Le pilote brésilien considère qu'il est impossible de citer des favoris pour l'ouverture de la saison 2 en Chine, car trop d'inconnues demeurent selon lui.

Di Grassi avait remporté l'ePrix inaugural à Pékin l'an dernier après que Nico Prost et Nick Heidfeld se soient accrochés dans le dernier tour alors qu'ils luttaient pour la tête.

Mais le pilote ABT Schaeffler Audi Sport affirme ne pouvoir être considéré comme favori pour la course de ce week-end, malgré les bonnes performances de son équipe lors des essais d'intersaison.

Nous avons eu une bonne intersaison, et nous avons un bon niveau de spécification pour un package complexe. Sommes-nous favoris ? Non, je n'irais pas jusque-là. Il y a trop d'inconnues pour les premières courses,” a-t-il déclaré à Motosport.com.

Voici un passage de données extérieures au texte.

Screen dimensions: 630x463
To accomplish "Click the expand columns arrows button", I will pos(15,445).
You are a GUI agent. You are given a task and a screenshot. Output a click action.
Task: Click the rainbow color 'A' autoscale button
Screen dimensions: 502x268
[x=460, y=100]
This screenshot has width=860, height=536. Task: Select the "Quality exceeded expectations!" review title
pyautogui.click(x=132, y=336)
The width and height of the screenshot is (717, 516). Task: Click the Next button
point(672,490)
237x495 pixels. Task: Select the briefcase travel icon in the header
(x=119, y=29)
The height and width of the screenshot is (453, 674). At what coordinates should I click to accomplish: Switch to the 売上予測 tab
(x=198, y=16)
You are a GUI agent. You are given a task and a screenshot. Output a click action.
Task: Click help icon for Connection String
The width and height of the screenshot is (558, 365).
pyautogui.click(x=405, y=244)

Nous avons eu une bonne intersaison. Sommes-nous favoris ? Non, je n'irais pas jusque-là.

Lucas di Grassi

Di Grassi et ses rivaux vont découvrir un terrain de jeu modifié à Pékin ce week-end, par rapport à la version 2014. La suppression de la première chicane et la modification des deux autres représentent des changements considérables sur le circuit tracé autour du “Nid d'oiseau” – ainsi qu'est surnommé le Stade olympique construit pour les Jeux de 2008.

En ce qui concerne la piste, il y a une chicane de moins cette année et les autres sont un peu plus serrées. On ne sait pas quel sera l'effet réel sur les temps au tour, mais ce sera probablement plus rapide car les voitures seront plus rapides,” dit-il. “À Donington, nous roulions une seconde et demie plus vite qu'avec l'ancien groupe propulseur.”

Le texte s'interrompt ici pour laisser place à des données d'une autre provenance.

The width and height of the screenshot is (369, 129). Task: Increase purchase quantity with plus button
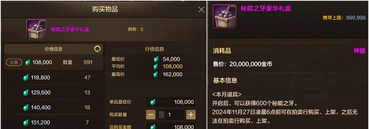[191, 115]
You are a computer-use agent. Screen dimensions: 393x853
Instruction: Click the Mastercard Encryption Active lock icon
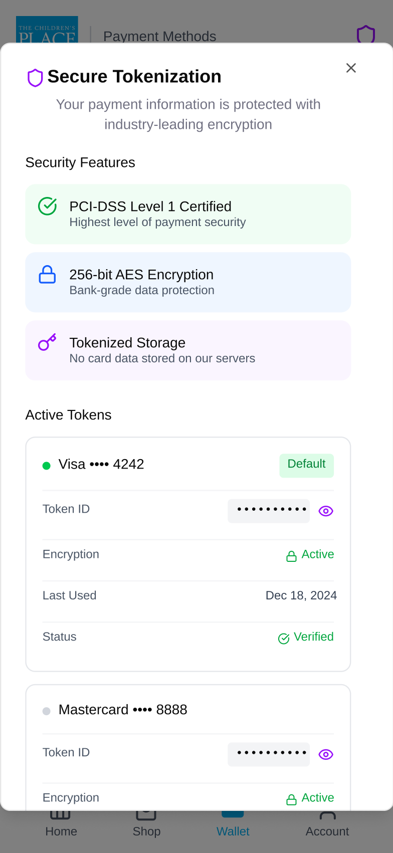tap(291, 799)
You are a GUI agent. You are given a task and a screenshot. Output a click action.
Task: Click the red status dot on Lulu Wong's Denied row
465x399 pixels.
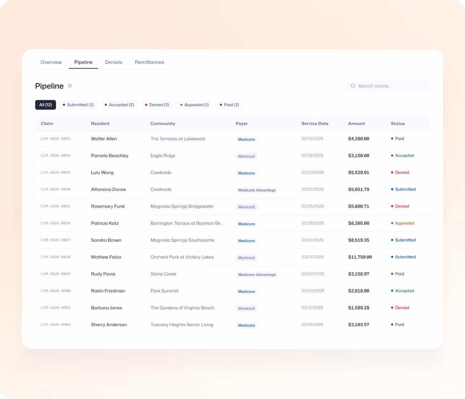393,172
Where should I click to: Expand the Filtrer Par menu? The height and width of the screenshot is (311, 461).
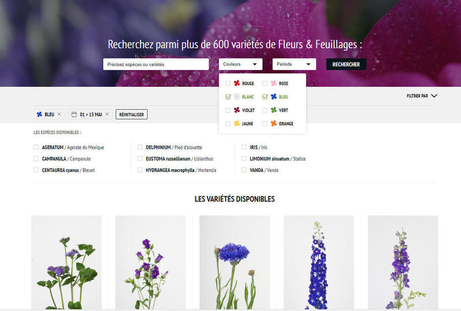click(x=422, y=96)
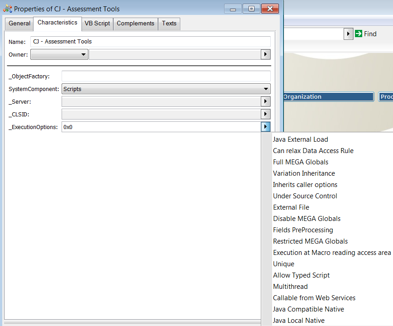The image size is (393, 326).
Task: Pick Callable from Web Services option
Action: pos(314,298)
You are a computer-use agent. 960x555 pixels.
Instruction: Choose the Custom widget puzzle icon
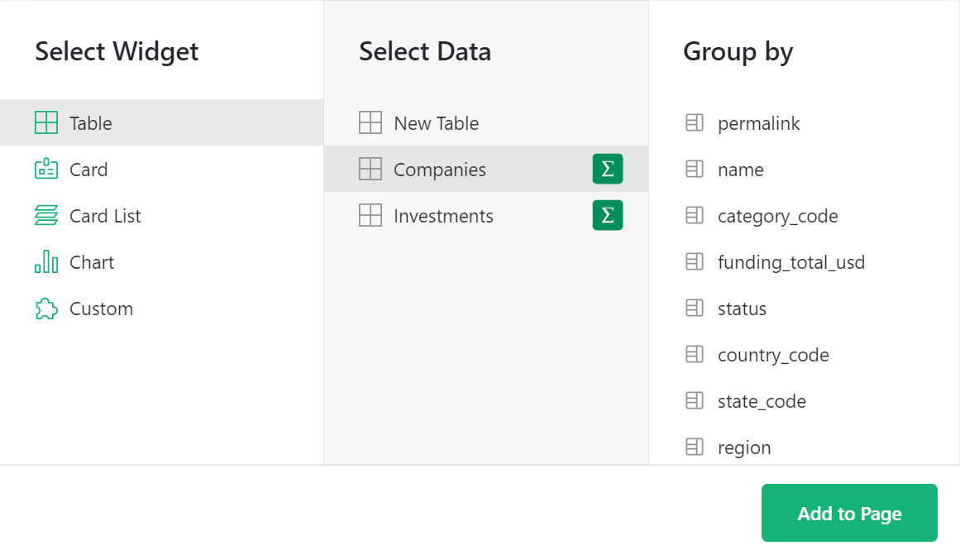(x=46, y=309)
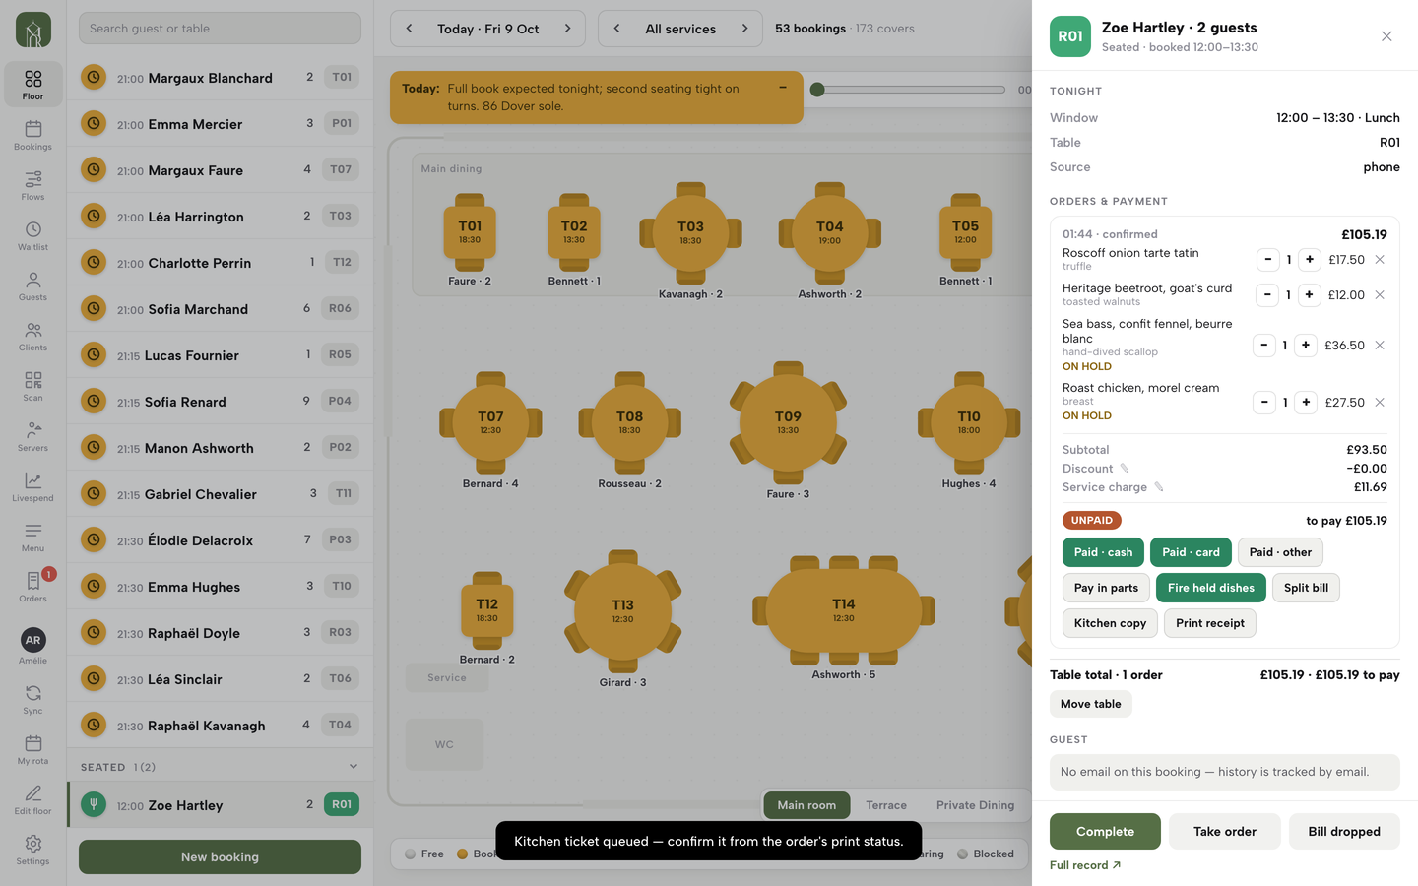Image resolution: width=1418 pixels, height=886 pixels.
Task: Increase Sea bass quantity with plus
Action: (x=1306, y=346)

Mais il y a beaucoup d'inconnues et de choses à comprendre en conditions de course. Les ingénieurs et les pilotes mériteront leur argent ce week-end, c'est sur.”

Une économie d'énergie cruciale

Di Grassi, comme de nombreuses personnes sur le paddock de Formule E, pensent que les courses et finalement le titre reviendront au package le plus économe de la grille.

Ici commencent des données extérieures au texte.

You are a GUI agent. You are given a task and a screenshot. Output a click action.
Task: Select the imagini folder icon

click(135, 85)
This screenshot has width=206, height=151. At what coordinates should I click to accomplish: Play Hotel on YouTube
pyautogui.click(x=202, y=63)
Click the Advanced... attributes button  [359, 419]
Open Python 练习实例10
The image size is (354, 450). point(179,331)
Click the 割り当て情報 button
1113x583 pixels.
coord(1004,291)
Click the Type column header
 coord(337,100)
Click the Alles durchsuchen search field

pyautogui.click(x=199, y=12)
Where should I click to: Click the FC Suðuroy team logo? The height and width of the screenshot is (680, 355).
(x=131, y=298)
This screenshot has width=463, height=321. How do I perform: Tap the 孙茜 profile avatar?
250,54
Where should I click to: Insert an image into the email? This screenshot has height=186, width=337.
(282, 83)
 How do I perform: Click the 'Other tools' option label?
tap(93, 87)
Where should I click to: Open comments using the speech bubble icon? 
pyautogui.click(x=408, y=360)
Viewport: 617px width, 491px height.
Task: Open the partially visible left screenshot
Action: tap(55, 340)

Il y a deux façons d'évaluer Pékin,” dit-il. “L'une est la performance, en qualification. Là, on aura le maximum de puissance, on pourra rouler aussi vite que possible mais peu importe ce qu'on consommera en énergie.”

La course sera une autre histoire. C'est là que l'efficacité des nouvelles technologies sera vraiment mise en avant. Là seulement, nous saurons qui est devant en termes d'efficacité et ce sera une partie très intéressante.”

Le mode course, bien sûr, ne pourra être observé et étudié qu'après le week-end. Ces nouveaux paramètres seront intéressants à voir. Ce sera encore serré, j'en suis sûr.”

La gestion thermique mise en avant

Di Grassi insiste sur le fait qu'avec l'augmentation de la puissance disponible des batteries de 150 à 170 kW en conditions de course, gérer les températures sera plus important que durant la saison 1.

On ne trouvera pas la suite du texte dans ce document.